Sha'ar LaMathil
- Type: Weekly newspaper
- Founded: 1956
- Ceased publication: 2012
- Language: Hebrew
- Country: Israel

= Sha'ar LaMathil =

Former Israeli newspaper

Sha’ar LaMatchil (in Hebrew שער למתחיל, Gateway for the Beginner), was a weekly Israeli newspaper written in easy Hebrew. Publication ceased as of April 2012.

The weekly was founded in 1956 by the "Department for Language Endowment" of the Israeli Ministry of Education. The newspaper is intended for olim and other newcomers to Israel who are learning the Hebrew Language, and is also designed for those who are studying Hebrew at an ulpan. The newspaper addresses many different topics in varying degrees of language complexity. It is written with nikudot and a large typeface.

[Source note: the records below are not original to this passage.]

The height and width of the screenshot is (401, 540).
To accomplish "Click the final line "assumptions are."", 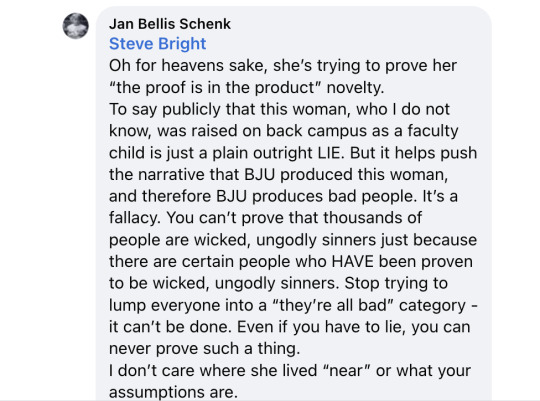I will click(173, 392).
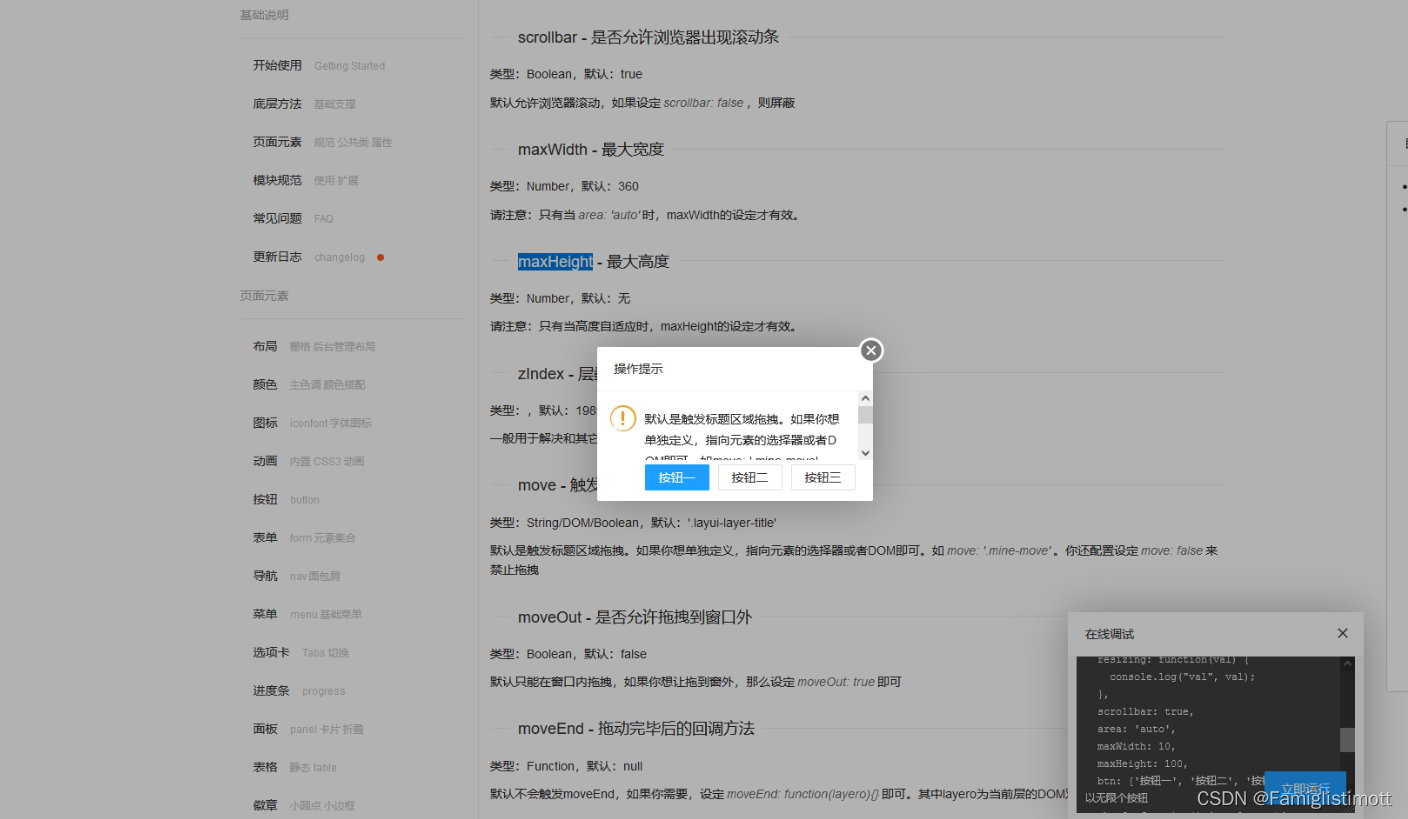Image resolution: width=1408 pixels, height=819 pixels.
Task: Click the anchor icon beside maxHeight heading
Action: click(x=500, y=261)
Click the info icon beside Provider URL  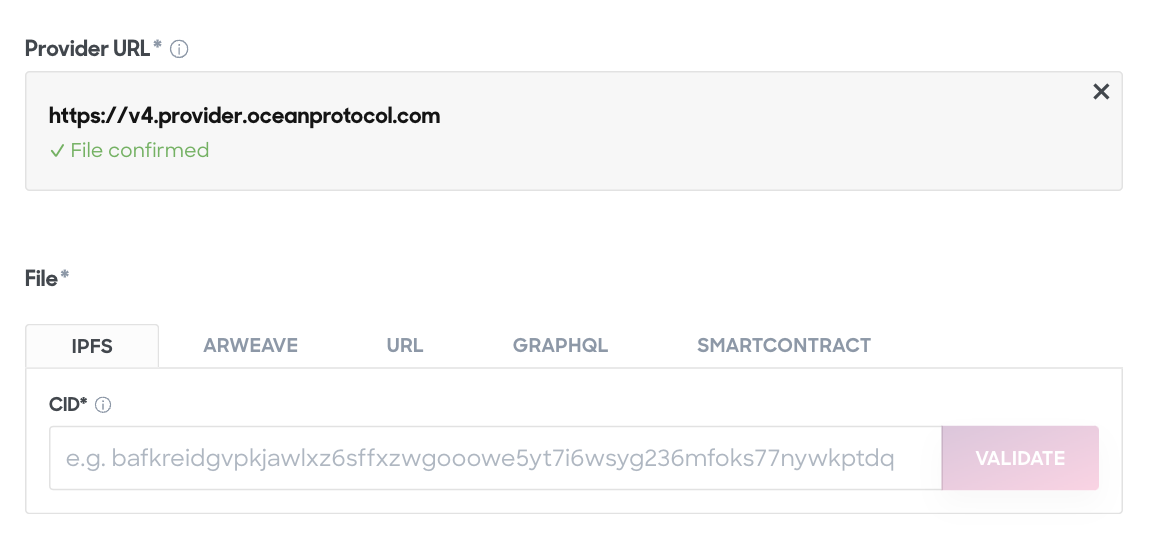pyautogui.click(x=179, y=49)
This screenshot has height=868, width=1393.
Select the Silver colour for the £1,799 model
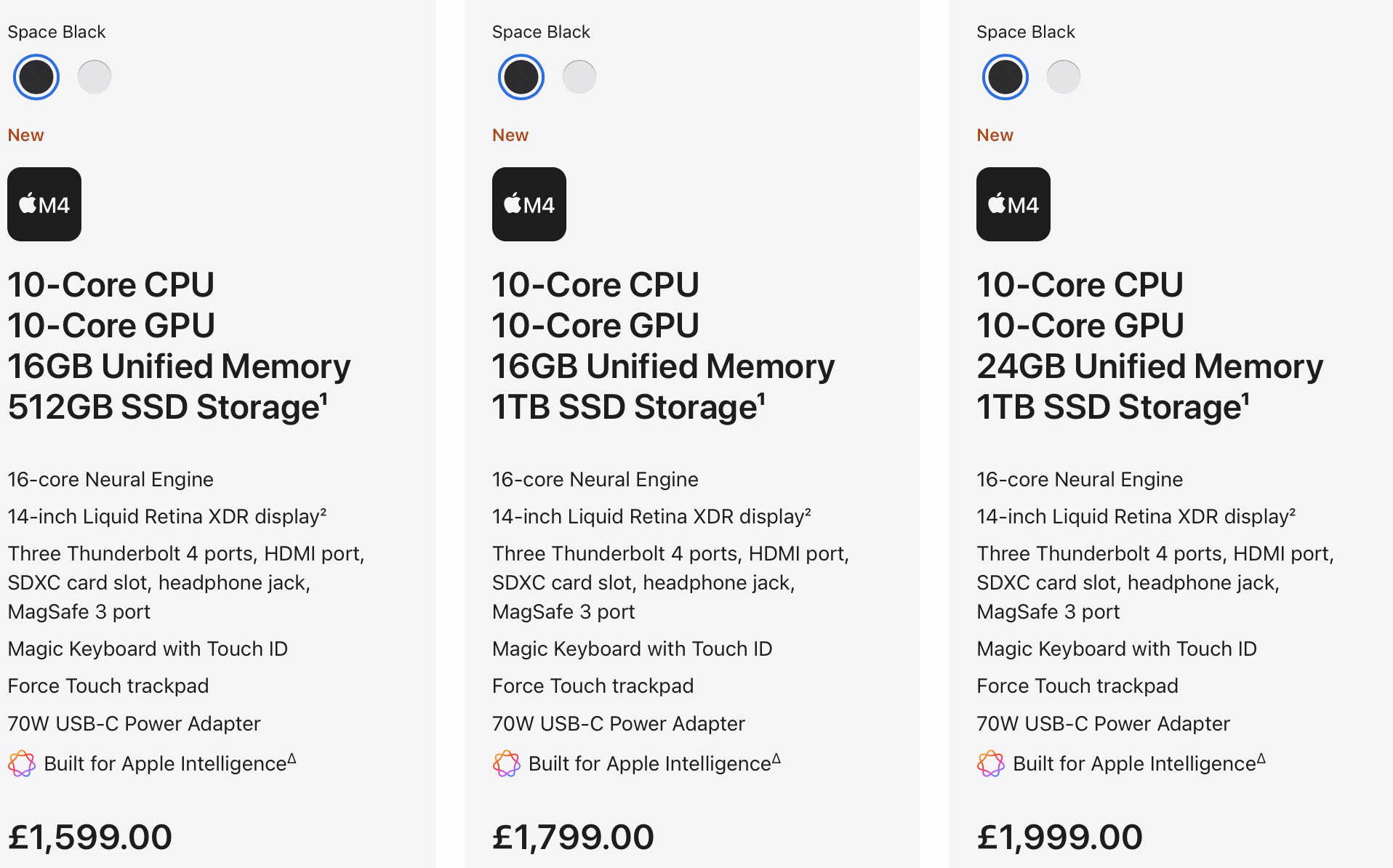tap(579, 77)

The newspaper is edited in Tel Aviv, and is part of the Yediot Ahronot publishing group.

==History==
The newspaper was founded in 1956 and initially comprised two separate newspapers: "Gateway" and "To Begin." In 1978 the two newspapers were combined under a new name. The newspaper was originally published by the Jerusalem Post before it was transferred to Yedioth Ahronot. In 2012 the newspaper was discontinued and is no longer published.

==Digital Edition==
In January 2009, Sha’ar La’Matchil launched an online version.

In addition to written articles, the digital edition contains audio files of selected articles, which are recorded in clear Hebrew to help learners of the language.